The UNEP executive director general said he was "worried" and hoped that protests would remain non-violent.
"We are concerned over this and paying our condolence to those who have lost their lives," he said.
"Let me say my prayers and extend my condolences to the families of those who died. This shall not happen," Solheim said, during a media interaction here. Protests should be without violence and the police should not use force, he said.
"We are very worried and hope that solutions can be found," the UN official said, when asked about his views on the killing of people protesting against the copper plant on May 22. Solheim, who was here to visit the Cochin international airport, the world's first fully solar-powered airport, called for a "dialogue with the people" before implementing infrastructure projects.
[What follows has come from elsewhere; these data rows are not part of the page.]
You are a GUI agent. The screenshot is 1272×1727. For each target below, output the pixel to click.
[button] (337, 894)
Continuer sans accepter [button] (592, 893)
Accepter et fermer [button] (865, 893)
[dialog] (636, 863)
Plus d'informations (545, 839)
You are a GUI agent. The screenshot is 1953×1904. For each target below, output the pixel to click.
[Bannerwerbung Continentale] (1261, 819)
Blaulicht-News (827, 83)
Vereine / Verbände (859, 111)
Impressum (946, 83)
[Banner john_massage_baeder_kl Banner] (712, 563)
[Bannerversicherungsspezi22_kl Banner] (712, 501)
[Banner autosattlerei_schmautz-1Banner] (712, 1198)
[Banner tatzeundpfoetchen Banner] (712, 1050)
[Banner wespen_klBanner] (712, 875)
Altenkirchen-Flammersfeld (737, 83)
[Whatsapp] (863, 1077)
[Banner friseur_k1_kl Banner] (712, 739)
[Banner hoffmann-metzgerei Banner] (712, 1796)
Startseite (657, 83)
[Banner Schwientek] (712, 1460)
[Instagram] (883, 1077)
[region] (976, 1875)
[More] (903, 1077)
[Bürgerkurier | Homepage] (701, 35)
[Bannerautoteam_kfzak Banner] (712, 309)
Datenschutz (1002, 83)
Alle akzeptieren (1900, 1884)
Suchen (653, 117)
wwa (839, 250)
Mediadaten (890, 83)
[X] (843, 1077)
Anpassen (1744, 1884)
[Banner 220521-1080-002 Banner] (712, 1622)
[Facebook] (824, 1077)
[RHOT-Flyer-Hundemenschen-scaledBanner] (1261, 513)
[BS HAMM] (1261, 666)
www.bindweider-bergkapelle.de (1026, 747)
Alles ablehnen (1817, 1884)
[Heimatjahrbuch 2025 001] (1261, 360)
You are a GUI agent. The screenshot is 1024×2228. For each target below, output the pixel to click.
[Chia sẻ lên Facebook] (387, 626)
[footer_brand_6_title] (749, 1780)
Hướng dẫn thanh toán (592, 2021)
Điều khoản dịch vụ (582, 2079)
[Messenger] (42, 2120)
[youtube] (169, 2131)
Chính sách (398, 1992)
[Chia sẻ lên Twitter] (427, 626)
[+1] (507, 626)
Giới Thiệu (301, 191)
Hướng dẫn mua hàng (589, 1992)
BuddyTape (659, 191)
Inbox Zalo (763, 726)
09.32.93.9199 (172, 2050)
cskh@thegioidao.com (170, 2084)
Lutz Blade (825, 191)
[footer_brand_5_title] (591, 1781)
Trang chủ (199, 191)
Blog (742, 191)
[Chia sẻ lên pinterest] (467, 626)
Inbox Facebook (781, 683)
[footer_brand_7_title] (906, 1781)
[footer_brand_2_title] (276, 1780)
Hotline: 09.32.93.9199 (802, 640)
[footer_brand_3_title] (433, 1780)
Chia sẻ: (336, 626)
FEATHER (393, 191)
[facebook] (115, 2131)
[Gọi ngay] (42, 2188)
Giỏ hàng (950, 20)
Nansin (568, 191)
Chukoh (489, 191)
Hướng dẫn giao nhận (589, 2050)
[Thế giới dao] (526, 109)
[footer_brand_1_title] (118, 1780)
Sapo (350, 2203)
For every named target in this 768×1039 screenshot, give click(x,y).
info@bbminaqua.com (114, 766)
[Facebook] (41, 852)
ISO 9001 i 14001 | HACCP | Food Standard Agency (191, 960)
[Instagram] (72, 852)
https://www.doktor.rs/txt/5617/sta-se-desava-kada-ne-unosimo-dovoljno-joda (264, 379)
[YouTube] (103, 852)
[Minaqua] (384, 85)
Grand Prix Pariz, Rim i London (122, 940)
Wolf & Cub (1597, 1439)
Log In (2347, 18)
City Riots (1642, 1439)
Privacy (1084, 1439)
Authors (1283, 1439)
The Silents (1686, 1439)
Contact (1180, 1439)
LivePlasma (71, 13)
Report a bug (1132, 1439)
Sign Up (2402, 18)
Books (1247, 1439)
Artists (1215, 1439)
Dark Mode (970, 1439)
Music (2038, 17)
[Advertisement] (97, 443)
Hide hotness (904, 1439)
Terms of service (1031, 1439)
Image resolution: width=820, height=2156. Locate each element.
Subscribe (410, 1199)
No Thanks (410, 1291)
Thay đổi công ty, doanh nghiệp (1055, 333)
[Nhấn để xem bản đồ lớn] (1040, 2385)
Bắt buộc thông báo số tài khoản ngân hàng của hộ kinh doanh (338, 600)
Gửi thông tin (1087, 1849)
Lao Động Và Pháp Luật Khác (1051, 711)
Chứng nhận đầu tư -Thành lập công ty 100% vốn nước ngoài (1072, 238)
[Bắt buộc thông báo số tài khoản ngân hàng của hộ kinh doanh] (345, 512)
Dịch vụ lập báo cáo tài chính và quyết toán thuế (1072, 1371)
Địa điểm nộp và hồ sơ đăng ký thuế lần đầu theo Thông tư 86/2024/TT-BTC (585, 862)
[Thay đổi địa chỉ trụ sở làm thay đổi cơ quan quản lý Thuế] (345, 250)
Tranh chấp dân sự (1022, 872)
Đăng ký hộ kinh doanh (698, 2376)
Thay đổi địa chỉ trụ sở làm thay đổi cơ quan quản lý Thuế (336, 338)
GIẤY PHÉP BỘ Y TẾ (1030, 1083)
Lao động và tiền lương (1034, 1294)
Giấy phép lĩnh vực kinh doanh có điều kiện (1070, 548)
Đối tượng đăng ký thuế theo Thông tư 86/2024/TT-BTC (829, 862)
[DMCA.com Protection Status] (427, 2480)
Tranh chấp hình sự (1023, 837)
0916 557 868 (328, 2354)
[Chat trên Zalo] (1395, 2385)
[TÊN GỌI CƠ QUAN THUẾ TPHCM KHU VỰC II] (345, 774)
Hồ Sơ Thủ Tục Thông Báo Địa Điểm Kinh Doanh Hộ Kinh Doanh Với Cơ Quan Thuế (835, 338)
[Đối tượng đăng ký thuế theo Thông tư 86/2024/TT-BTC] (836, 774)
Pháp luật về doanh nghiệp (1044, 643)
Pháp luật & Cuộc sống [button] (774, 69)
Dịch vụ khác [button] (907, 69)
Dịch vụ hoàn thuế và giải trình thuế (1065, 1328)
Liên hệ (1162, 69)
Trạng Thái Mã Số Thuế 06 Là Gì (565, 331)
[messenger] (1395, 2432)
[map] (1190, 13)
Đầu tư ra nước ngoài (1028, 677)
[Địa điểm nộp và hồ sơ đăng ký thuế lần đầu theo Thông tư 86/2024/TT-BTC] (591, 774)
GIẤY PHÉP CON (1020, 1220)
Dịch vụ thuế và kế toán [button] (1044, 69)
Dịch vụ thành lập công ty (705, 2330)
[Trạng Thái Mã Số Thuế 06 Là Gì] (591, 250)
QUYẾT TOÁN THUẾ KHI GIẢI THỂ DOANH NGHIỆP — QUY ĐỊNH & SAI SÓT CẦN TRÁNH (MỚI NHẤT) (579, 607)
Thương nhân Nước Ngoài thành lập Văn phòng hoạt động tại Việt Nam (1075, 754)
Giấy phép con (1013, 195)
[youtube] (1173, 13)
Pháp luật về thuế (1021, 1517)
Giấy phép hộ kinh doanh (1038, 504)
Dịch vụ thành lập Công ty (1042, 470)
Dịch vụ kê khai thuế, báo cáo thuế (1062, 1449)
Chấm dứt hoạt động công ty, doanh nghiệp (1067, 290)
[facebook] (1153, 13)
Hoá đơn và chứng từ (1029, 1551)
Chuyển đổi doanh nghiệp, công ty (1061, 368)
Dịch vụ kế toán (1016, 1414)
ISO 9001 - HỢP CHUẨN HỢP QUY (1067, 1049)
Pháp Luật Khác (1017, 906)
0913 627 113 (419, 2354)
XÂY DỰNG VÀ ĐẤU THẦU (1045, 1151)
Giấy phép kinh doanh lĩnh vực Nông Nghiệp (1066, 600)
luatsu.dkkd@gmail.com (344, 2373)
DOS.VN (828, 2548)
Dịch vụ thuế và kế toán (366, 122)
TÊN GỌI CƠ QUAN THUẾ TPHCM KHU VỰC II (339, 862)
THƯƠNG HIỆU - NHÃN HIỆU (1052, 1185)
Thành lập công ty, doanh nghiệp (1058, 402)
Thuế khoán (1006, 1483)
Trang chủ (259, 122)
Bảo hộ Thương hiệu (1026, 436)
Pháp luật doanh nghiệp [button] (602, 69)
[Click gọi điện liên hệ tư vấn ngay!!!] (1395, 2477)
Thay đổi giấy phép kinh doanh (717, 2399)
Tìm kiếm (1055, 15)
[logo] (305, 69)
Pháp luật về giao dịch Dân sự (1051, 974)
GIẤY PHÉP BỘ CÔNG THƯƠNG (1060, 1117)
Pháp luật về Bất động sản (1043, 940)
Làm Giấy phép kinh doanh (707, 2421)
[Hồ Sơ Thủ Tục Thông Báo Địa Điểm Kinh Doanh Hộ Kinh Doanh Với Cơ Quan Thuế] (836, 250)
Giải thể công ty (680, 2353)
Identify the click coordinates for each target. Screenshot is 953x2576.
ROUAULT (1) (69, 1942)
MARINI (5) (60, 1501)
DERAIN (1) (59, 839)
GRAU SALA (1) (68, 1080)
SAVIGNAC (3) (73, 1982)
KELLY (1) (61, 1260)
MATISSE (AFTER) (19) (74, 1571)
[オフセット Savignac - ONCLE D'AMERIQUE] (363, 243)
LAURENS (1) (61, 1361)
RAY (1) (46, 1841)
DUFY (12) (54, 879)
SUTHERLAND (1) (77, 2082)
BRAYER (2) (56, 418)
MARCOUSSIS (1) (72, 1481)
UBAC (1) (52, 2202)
He also emphasised the need for environmental protection when going ahead with such projects. Violence erupted in Tuticorin on May 22 and 23 as locals took to streets, demanding closure of the copper factory over pollution concerns.
In a filing with the Bombay Stock Exchange, Vedanta said the Tamil Nadu pollution control board had on May 23 ordered disconnection of electricity supply and closure of the copper plant.
Opposition parties DMK, PMK, Congress and the MNM in Tamil Nadu had slammed the violence and police action, while top actor Rajinikanth, who is slated to launch his political party, held the government responsible for the deaths.